記述課題 ->
**A)** 石岡瑛子展についての文章から、「デザイナーというよりアーティスト。 / 石岡瑛子」で始まり「作品を認知することができた。」で終わる部分を一字も変えずに書き写すこと。
**B)** 石岡瑛子展についての文章を、最後の文の次から書き継ぐこと。

デザイナーというよりアーティスト。 / 石岡瑛子 血が、汗が、涙がデザインできるか展
世界を代表するデザイナー、石岡瑛子の展覧会「血が、汗が、涙がデザインできるか」展を観てきた。日本の広告が改編期を迎えた1970年代にパルコや角川書店など広告や書籍デザイン、海苔メーカー山本山のパッケージデザインを始め、映画やシルクドソレイユ、演劇などの美術を手がけ、関わった業界全てにおいて賞を受賞するという、天才と呼ぶに相応しい彼女のオールタイムベスト展示会。
彼女の名前は当然知っていたが、映画の衣装を担当しアカデミー賞を受賞した。というイメージが強く、同業者にもかかわらず実はデザインの方の仕事は、あまり認知していなかった。今回の展覧会を通して、改めて石岡瑛子の作品を認知することができた。

利用データ ->
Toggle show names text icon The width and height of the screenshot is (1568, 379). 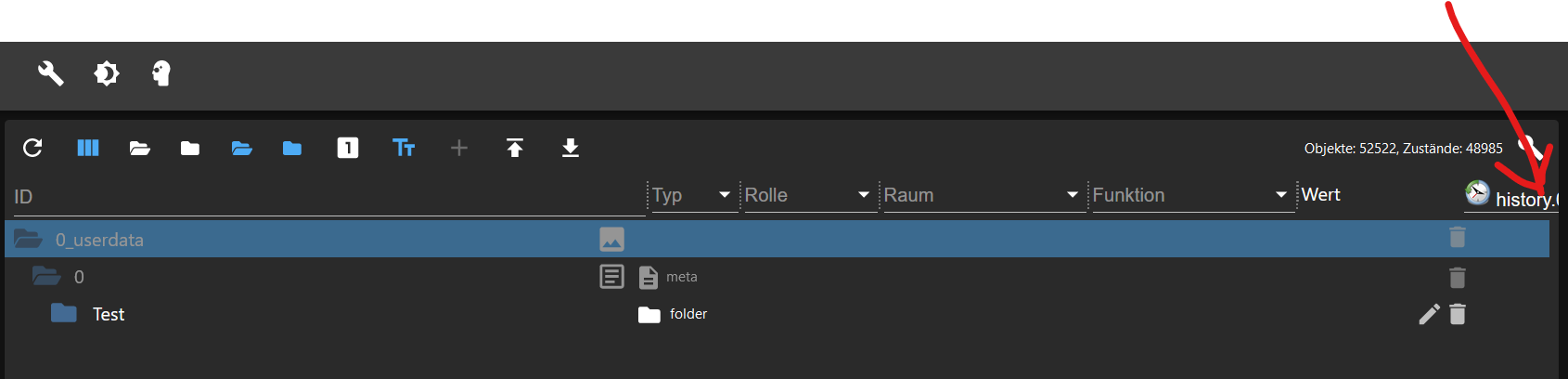pos(404,148)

課題の解答 ->
**A)**
デザイナーというよりアーティスト。 / 石岡瑛子 血が、汗が、涙がデザインできるか展
世界を代表するデザイナー、石岡瑛子の展覧会「血が、汗が、涙がデザインできるか」展を観てきた。日本の広告が改編期を迎えた1970年代にパルコや角川書店など広告や書籍デザイン、海苔メーカー山本山のパッケージデザインを始め、映画やシルクドソレイユ、演劇などの美術を手がけ、関わった業界全てにおいて賞を受賞するという、天才と呼ぶに相応しい彼女のオールタイムベスト展示会。
彼女の名前は当然知っていたが、映画の衣装を担当しアカデミー賞を受賞した。というイメージが強く、同業者にもかかわらず実はデザインの方の仕事は、あまり認知していなかった。今回の展覧会を通して、改めて石岡瑛子の作品を認知することができた。

**B)**
展覧会に行って感じたことは、この人は天才。新卒から資生堂でキャリアが始まるというエリートぶり。面接時に「男性と同じ仕事内容と待遇」を1960年代に言い放ち、恐らくそれが通って入社に至っていると思われる。広告では輝かしい受賞歴、それがきっかけでいろんなところから仕事が来るようになるし、後の映画の仕事などにもつながる。作品に対するコメントや考え方を聞いていると、広告を扱っているけどアーティストに近い印象。広告を制覇すると、立体物に興味を持ち、舞台のセットや衣装などを手がけるようになる。そしてついには映画でフランシス・フォード・コッポラやジョージ・ルーカスなど世界的に有名なクリエイターと仕事をするように。
↑三島由紀夫をテーマにした映画。巨大な金閣寺がパックリ割れるシーンがあるらしく、
展示会場にもそれを再現したレプリカ(?)が設置してあった。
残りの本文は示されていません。